Виктор Ерофеев - Русская красавица
Однако друг друга не убили, живут по сей день, а дедуля - что дедуля? останется светлым пятном. Впрочем, инфаркт обширный. А когда мать сюда собралась, с целью отъезда в Израиль, желая на моей беде сбить сметану, она говорила, что отец наш совсем дошел, искусственный глаз в который раз потерял, новый не заказывает. Во всяком случае, не исключено, что папаша сидел, за что, не знаю, а может быть, его только собирались посадить, тут он и свалил с концами, в глушь, где меня из-за него, кривой сволочи, принялись дразнить с самого первого класса, доводили до рева, а была я на редкость крупная малолетка, с глупейшей рожей, двумя косичками и робкой кособокой ухмылочкой. Очень была застенчивая, до дикости, в женской бане стеснялась раздеться, и в душе осталась такой навсегда, только Москва нанесла на меня свой столичный лоск, а как я в Москву влюбилась!
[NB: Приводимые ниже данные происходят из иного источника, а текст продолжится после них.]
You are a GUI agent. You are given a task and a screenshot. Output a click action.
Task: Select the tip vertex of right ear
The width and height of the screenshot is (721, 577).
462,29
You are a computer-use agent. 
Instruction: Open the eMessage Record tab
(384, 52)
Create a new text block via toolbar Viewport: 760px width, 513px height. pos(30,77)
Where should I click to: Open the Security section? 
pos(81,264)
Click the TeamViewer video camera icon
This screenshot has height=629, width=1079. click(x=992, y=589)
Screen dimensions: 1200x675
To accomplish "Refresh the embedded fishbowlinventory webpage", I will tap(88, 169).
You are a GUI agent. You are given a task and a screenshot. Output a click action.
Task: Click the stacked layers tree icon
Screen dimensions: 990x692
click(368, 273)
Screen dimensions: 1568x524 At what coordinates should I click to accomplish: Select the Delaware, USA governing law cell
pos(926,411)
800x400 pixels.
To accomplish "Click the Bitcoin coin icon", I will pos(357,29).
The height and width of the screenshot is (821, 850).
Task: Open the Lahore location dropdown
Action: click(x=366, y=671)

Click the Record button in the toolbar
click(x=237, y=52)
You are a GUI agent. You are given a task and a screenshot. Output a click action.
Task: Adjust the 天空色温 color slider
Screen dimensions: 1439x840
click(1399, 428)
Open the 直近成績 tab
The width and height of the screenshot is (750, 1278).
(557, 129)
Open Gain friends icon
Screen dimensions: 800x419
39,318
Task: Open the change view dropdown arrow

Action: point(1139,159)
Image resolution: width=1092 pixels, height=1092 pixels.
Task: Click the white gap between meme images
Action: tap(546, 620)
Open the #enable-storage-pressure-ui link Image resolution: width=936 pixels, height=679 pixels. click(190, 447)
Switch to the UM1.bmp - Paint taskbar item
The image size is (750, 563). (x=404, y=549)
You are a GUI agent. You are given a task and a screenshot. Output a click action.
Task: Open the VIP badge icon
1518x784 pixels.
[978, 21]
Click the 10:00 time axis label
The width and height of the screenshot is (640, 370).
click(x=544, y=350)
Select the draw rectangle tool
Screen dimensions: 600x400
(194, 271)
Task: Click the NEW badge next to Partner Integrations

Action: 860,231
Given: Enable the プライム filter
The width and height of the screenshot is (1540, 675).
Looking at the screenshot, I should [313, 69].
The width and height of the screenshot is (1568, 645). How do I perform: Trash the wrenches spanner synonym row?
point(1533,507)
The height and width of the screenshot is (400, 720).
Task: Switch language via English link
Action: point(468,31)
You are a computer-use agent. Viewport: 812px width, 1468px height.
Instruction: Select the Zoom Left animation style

Не могла без нее, словно отравилась. Говорю: по ночам бредила, мужа пугала, особенно второго, был же он отчасти даже городской знаменитостью: футболист. Я ему, что называется, изменила, когда он в больницу с воспалением легких попал, я бы рада была не изменить, да он сам во мне такой пожар раздул, что крепилась я, крепилась и не усидела: вместо Москвы стали мне одни хуи сниться, целыми семьями, как опята, просыпалась вся в мыле, жуть! Да не в том беда, что изменила, а неудачно изменила, из другого спортивного общества. Тот, конечно, куражась, всем разболтал. Город - небольшой, большей частью остался деревянный, и на древней эмблеме - крылышки. Долетела городская сплетня до моего дворового игрока. Была безобразнейшим образом бита, и если не искалечена, то чудом! просто чудом! хотя шрамик на переносице так и ношу, как привет от футбола.
Шрамик - ладно, придает пикантность, но издевательства не снесла, бежала в Москву, в ноги дедушке: возьми в опекуньи! Дед, строгих воззрений, опасался, что загуляю. Клялась здоровьем родителей, а если подвела старика, то совсем непреднамеренно. Да только теперь уже непонятно: кто кого подвел? Потому что дедуля, конечно, мог и не выступать на собрании, сказавшись больным, как старый человек, на веревке бы не поволокли, а то, что будто бы он меня защищал - это еще бабушка надвое сказала, покойница. Ну, да Бог с ним, а только как залегли мы с Ксюшей, обнялись, я и спрашиваю невзначай: - Ну, а как Нью-Йорк? Небоскребы не давят на психику? - Нет, отвечает, ни капельки. Напротив, вид красивый. - Ну, значит, думаю, врешь ты все, только ума не приложу: зачем? А дедуля по Финскому заливу прет босиком: - Не надоело, мол, гужеваться? Любовнички телефон надрывают! - Был моим секретарем, отвечал на звонки, по закону минувших дней говорил: - На проводе! - И Карлос звонил, латиноамериканский посол. А дедуля ему: - На проводе! - И Леонардик, бывало, наберет номер, поджидая меня и сгорая от любви и истомы, а дедуля: - На проводе! - Вел у меня телефонную бухгалтерию, но немного брюзжал, не понимая плюрализма, а теперь вот умирает, а может быть, умер.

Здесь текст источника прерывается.